The Tennessee Board of Examiners for Land Surveyors reviewed a string of consumer complaints and closed most with dismissal, while issuing letters of instruction or caution in several cases.
Legal counsel presented a batch of complaints (read aloud) and recommended dismissal in cases where either the complainant withdrew, the respondent’s records documented appropriate action, or the dispute was a civil boundary matter rather than a licensing violation. The board followed those recommendations and voted to dismiss multiple matters, including complaints numbered 22025066651, 42025061701, 2025076731, 92026002981, 102026003271 and 2026006771.

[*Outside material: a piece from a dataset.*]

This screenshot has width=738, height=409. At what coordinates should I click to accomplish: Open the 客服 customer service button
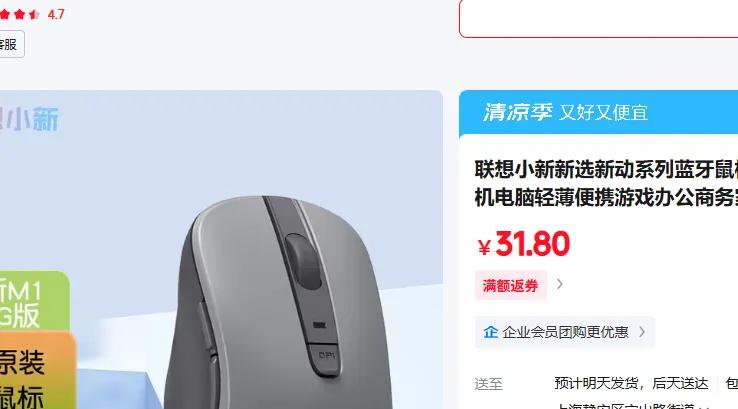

Separately, the board approved a letter of instruction in a matter where a respondent described themselves in an external filing in a way that could be misleading, and another letter of instruction/warning regarding whether visible utility infrastructure within an easement should be located on survey plats. Legal counsel framed those as corrective, not disciplinary: "a letter of instruction is more instructing... a warning is more... we pretty much did have grounds to issue a civil penalty, but we're not going to," the presenter said.
The board also considered an incident in which a licensee self-reported discipline in Alabama (a consent order and fine) and agreed to issue a letter of caution to align with a broader policy to capture out-of-state actions that are less than revocation or suspension.
All votes on the dismissals, letters and the letter-of-caution language were by roll call and passed unanimously as recorded in the meeting minutes.
The actions show the board relying primarily on documentary evidence (recorded plats, correspondence, case histories) and using non-disciplinary letters when the conduct appeared remedial or rooted in misunderstandings rather than violations warranting civil penalties.